---- Working data
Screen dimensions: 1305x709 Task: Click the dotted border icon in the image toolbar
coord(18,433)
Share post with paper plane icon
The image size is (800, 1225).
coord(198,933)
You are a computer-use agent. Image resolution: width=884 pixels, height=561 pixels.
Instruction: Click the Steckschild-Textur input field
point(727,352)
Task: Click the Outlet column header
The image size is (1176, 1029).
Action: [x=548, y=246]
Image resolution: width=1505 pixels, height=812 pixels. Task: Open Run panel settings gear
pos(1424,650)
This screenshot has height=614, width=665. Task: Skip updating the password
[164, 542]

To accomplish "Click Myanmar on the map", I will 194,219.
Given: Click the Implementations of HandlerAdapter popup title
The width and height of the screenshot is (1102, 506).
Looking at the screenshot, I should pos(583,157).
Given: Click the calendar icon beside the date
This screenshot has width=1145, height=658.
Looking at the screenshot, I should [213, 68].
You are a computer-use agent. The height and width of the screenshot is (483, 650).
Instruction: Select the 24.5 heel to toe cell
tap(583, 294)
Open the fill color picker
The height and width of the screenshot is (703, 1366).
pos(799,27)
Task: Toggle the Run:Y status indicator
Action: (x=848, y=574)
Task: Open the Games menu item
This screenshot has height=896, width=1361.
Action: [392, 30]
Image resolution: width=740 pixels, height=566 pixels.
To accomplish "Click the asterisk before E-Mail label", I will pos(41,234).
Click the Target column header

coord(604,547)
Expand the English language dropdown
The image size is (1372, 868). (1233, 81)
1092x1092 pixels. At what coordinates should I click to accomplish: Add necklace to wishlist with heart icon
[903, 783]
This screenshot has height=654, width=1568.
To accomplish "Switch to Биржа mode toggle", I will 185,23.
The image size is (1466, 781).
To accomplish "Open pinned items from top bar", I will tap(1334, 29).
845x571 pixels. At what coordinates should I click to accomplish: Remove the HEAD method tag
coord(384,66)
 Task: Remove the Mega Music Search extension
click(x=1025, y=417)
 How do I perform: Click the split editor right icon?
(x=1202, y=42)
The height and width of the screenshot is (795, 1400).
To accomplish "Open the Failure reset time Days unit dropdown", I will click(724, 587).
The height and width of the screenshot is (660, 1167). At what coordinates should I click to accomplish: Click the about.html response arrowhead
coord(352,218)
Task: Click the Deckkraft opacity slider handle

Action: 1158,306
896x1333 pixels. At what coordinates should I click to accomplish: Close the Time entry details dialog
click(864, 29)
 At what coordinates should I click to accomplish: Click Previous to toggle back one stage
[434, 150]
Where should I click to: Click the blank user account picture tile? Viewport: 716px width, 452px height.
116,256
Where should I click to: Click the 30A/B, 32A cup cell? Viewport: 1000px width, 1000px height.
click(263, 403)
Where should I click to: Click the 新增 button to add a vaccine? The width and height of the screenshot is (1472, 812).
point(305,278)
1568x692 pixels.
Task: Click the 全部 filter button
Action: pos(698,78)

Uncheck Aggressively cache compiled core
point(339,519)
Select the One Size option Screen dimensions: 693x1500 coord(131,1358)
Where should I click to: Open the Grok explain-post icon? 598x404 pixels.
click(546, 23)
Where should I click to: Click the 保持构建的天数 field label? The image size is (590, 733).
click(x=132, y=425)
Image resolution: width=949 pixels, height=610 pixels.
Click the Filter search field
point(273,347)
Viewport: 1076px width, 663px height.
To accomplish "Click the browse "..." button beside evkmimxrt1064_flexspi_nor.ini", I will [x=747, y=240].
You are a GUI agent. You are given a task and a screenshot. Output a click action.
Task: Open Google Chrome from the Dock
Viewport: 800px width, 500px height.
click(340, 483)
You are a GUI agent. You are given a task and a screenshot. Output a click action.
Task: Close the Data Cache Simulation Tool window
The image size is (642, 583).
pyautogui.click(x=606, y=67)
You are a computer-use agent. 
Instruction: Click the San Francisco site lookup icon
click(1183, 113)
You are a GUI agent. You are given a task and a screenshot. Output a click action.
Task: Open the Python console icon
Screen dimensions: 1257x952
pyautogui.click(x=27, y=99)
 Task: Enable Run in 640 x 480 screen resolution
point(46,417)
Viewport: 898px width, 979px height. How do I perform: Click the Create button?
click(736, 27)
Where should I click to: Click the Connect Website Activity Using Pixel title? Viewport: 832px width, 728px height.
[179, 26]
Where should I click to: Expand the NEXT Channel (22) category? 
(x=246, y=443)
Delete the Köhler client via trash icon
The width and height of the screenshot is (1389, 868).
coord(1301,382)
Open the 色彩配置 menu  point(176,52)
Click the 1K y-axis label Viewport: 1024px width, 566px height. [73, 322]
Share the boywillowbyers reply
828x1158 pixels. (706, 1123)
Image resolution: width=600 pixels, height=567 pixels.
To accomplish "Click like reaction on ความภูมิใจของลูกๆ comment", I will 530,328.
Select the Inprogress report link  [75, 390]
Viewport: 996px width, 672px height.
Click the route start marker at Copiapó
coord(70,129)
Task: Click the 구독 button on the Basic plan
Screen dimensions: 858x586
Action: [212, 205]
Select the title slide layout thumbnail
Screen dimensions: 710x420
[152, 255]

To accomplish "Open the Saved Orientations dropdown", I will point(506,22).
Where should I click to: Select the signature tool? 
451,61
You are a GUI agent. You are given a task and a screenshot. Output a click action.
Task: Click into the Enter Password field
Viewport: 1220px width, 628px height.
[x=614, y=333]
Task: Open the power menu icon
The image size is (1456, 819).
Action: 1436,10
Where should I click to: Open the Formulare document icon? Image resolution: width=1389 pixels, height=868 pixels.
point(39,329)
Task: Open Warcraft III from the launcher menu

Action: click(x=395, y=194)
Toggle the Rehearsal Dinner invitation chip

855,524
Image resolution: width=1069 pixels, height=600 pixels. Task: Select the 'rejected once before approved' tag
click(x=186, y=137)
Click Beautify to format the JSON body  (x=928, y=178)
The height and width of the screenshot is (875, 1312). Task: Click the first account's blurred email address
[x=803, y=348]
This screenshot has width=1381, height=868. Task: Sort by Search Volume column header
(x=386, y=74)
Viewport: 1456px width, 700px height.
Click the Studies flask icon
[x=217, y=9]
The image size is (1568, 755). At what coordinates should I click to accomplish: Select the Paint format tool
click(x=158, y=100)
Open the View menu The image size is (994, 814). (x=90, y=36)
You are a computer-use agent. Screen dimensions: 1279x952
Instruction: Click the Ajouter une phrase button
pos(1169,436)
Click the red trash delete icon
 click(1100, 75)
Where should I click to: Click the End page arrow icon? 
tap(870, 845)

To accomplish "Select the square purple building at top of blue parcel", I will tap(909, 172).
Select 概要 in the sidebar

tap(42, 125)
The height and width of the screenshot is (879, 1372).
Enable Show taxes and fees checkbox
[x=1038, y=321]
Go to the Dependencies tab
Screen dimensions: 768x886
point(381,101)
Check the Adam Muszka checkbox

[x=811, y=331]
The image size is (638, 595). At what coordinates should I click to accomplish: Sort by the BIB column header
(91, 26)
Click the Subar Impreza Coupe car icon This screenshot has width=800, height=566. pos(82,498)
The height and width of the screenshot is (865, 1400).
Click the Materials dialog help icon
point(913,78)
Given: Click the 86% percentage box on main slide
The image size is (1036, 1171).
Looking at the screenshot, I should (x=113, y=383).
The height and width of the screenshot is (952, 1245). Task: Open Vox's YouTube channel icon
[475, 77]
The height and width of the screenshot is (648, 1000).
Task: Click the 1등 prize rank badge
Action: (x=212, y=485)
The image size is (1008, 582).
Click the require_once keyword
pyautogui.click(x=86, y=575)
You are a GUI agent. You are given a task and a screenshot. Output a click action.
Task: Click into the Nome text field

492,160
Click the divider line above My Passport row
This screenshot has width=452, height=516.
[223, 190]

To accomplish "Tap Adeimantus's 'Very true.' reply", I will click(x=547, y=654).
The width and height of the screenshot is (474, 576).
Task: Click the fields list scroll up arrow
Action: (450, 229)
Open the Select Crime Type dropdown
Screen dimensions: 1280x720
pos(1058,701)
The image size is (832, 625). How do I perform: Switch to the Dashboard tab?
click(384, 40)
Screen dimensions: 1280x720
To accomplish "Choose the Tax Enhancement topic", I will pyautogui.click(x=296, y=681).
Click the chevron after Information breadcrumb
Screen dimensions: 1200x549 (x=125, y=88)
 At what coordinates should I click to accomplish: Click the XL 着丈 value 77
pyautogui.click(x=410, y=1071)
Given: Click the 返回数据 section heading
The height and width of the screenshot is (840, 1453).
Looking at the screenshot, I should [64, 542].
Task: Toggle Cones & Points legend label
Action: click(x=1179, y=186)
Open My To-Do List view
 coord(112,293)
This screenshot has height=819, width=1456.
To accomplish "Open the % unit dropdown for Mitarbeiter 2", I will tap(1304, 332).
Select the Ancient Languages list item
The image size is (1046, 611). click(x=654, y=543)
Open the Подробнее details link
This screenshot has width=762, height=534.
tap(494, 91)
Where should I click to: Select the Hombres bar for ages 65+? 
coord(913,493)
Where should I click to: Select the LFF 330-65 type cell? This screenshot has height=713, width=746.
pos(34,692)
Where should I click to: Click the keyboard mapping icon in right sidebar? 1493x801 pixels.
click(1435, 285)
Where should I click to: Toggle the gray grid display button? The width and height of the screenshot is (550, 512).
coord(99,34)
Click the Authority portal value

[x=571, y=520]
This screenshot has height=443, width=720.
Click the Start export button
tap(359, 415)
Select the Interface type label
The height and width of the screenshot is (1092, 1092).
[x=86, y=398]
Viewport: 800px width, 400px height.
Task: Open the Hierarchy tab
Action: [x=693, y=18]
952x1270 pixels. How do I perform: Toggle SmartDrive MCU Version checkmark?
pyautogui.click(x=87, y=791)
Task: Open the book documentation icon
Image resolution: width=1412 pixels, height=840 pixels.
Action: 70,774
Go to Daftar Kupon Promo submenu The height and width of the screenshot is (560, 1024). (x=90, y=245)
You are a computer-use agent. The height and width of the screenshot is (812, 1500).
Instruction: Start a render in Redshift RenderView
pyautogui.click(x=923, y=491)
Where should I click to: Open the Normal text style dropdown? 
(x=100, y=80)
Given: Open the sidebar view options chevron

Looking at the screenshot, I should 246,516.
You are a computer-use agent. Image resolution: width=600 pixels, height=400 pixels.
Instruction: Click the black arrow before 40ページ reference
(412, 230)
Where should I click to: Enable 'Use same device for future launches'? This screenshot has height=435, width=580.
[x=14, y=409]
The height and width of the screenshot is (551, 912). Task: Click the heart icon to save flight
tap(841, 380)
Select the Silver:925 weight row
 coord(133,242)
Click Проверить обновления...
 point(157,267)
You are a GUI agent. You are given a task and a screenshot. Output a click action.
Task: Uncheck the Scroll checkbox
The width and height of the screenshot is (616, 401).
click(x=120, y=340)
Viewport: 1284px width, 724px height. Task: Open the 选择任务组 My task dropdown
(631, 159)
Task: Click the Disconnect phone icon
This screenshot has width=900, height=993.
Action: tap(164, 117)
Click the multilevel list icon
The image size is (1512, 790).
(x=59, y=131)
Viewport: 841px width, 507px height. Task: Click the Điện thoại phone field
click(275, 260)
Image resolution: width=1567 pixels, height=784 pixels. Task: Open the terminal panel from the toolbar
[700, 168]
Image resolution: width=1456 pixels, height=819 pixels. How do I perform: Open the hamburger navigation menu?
--------
### Job
Please write out the lines from the rows above unchanged, from the line with "Image resolution: width=600 pixels, height=567" up to and including the line with "[x=803, y=348]".

### Output of the exercise
Image resolution: width=600 pixels, height=567 pixels.
To accomplish "Click like reaction on ความภูมิใจของลูกๆ comment", I will 530,328.
Select the Inprogress report link  [75, 390]
Viewport: 996px width, 672px height.
Click the route start marker at Copiapó
coord(70,129)
Task: Click the 구독 button on the Basic plan
Screen dimensions: 858x586
Action: [212, 205]
Select the title slide layout thumbnail
Screen dimensions: 710x420
[152, 255]

To accomplish "Open the Saved Orientations dropdown", I will point(506,22).
Where should I click to: Select the signature tool? 
451,61
You are a GUI agent. You are given a task and a screenshot. Output a click action.
Task: Click into the Enter Password field
Viewport: 1220px width, 628px height.
[x=614, y=333]
Task: Open the power menu icon
The image size is (1456, 819).
Action: 1436,10
Where should I click to: Open the Formulare document icon? Image resolution: width=1389 pixels, height=868 pixels.
point(39,329)
Task: Open Warcraft III from the launcher menu

Action: click(x=395, y=194)
Toggle the Rehearsal Dinner invitation chip

855,524
Image resolution: width=1069 pixels, height=600 pixels. Task: Select the 'rejected once before approved' tag
click(x=186, y=137)
Click Beautify to format the JSON body  (x=928, y=178)
The height and width of the screenshot is (875, 1312). Task: Click the first account's blurred email address
[x=803, y=348]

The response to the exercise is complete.